Document extract:
+++
It’s widely known that many people suffer from the January blues. Every year as the festive season comes to an end and it’s time to go back to work, the highs start turning into lows. You start to notice the colder weather and darker evenings again. The return to a ‘normal’ daily routine suddenly preoccupies your thoughts for no apparent reason.
This year I was determined to have a positive start to the year, that’s why I decided to take part in R.E.D January. The challenge of running every day allowed me to focus on one day at a time and put any feelings I had about the start of the new year to the back of my mind.
I started running just over two years ago. I’d just been made redundant after a career spanning 20 years and was looking for a job. I decided to join the local gym to keep fit and have a break from trawling through job vacancies and making calls to agencies. It was there that I came across a group of runners who I decided to join a couple of times a week, seeing it as a chance to make new friends at the same time.
One day our Run Leader commented on how much my running had improved and how well I was getting on with everyone in the group. He asked me if I’d considered leading my own community running group. I was enjoying my social running so much that the decision was a no-brainer. I soon got my Leadership in Running qualifications and established my own fun community groups for people of all ages, faiths and backgrounds.
The atmosphere and support you get from running in a group is fantastic.
Everyone who joined had the same mind set as me - they wanted to get out of the house and have a break from the same four walls. Some people were looking to make new friends, some just wanted to learn to run and others enjoyed social running and wanted to support their fellow group members.
As a Run Leader who helps others to run and keep fit, I decided to embrace the R.E.D January challenge and get my running groups involved too. We ran together (and continue to do so) at least twice a week, and many of them joined me for a third run at the local Parkrun. The atmosphere and support you get from running in a group is fantastic.
Not only has it made me feel great, R.E.D January has also helped me start conversations and raise awareness of mental health problems, particularly with other people in the Sikh community. Like in many other cultures, mental health problems and their effects remain a taboo subject. There’s stigma and a lack of understanding, which leads to embarrassment, denial and a fear of being judged.
+++
Work instruction 1: Copy out the R.E.D January essay word for word, from "This year I" through "the same time.".
Work instruction 2: Extend the R.E.D January essay with new writing that picks up right after its final sentence.

The data:
+++
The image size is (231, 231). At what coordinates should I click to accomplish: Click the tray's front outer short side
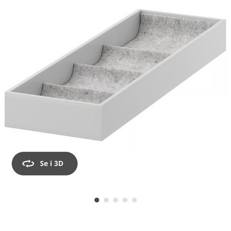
+++
Answer area 1:
This year I was determined to have a positive start to the year, that’s why I decided to take part in R.E.D January. The challenge of running every day allowed me to focus on one day at a time and put any feelings I had about the start of the new year to the back of my mind.
I started running just over two years ago. I’d just been made redundant after a career spanning 20 years and was looking for a job. I decided to join the local gym to keep fit and have a break from trawling through job vacancies and making calls to agencies. It was there that I came across a group of runners who I decided to join a couple of times a week, seeing it as a chance to make new friends at the same time.

Answer area 2:
This year I wanted to send a clear message to the Sikh community that anyone can have a mental health problem, regardless of their background, gender or age. I wanted to make sure that people were aware of the symptoms of mental health problems and to let them know that with the right support most people can recover or manage their condition to live a fulfilling life.
I’m hoping to take the message that there is no shame in mental illness further into my community by approaching and working with Sikh organisations and community leaders. Through this work I hope to continue spreading the word and help people in my community embrace and tackle mental health problems together.
The most enlightening moments have come from speaking to people in different communities, not just the Sikh community.
R.E.D. January gave my quest to break the mental health taboo a jump start. It allowed me to engage with people in my community, getting them involved in running for general health and fitness, as well as promoting how it can help them with their mental wellbeing. It has been fantastic to see people getting fit and having a positive start to the New Year. However, the most enlightening moments have come from speaking to people in different communities, not just the Sikh community.
My R.E.D January journey wasn’t smooth sailing by any standard. Some days I didn’t want to run, on others I couldn’t wait to get out and run on my own or with my friends. I’ve had a lot of support both in person and on social media, not only about the Run Every Day challenge but about feeling comfortable talking about mental health problems. I even continued the Run Every Day challenge into February, spurred on by support from my community, and hope to continue to raise funds for such a worthy cause.